Get into politics, find yourself shredded in public even if you’re twelve years old. When Graeme Frost delivered the Democrats’ weekly two-minute radio message a few days ago and focused on the Childrens’ Health Insurance Program, I doubt many people expected this kind of vicious reaction online:
Typical of the tone was what Mark Steyn wrote on National Review Online: “Bad things happen to good people, and they cause financial problems and tough choices. But, if this is the face of the ‘needy’ in America, then no one is not needy.” Nameless commenters to conservative blogs were even harsher. “Let ’em twist in the wind and be eaten by ravens,” wrote one one on Redstate.com, who was quoted in the Baltimore Sun. “Then maybe the bunch of socialist patsies will think twice.”
Karen Tumulty’s Time story, which supplied that quote, also includes a response from the boy’s father. It concludes:
“I find it morally reprehensible, and the act of a true coward, to publicly (world wide) smear a man and his family and not sign one’s own real name to what they have written. I sign my name to what I write.”

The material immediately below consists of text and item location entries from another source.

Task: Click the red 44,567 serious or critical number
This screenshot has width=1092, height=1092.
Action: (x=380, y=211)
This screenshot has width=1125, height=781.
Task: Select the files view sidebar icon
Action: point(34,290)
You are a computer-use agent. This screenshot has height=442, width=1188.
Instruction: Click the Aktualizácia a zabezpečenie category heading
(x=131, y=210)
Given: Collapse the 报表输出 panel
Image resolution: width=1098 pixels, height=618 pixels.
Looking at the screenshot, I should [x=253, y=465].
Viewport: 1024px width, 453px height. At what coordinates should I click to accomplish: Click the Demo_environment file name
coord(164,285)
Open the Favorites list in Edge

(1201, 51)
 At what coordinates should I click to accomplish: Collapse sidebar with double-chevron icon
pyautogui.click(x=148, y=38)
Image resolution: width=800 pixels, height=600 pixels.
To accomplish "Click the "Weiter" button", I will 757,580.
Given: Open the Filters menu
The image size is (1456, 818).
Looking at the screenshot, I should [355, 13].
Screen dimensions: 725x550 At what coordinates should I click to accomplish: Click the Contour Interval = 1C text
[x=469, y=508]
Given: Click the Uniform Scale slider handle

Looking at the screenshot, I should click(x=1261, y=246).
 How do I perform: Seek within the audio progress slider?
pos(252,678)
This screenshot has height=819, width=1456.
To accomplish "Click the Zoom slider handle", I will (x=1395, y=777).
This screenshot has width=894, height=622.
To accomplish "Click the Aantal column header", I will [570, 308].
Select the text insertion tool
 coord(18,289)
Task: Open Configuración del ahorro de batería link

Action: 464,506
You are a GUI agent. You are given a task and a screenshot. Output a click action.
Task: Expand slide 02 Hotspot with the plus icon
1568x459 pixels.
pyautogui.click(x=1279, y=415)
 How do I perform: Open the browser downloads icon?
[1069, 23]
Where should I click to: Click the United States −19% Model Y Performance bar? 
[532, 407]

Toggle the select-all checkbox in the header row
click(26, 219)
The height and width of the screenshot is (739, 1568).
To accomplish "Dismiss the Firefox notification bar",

Salon’s Joan Walsh tallies the lengths that some noteworthy right-wingers went to: in this case, more than the usual blogger Googling was involved. (Note: if you see Michelle Malkin poking around your yard, start dialing libel attorneys.) Can we all agree that just maybe this kind of personal attack on a random citizen should be off-limits? The anonymity of the ‘net can shield the powerless, but it can also lead people to write things that for good reason would never pass their lips in public. If those unnamed commenters had to walk up and tell that kid in person that he should “twist in the wind,” might they think twice? In a few cases, probably not: some people are just jerks, online or off.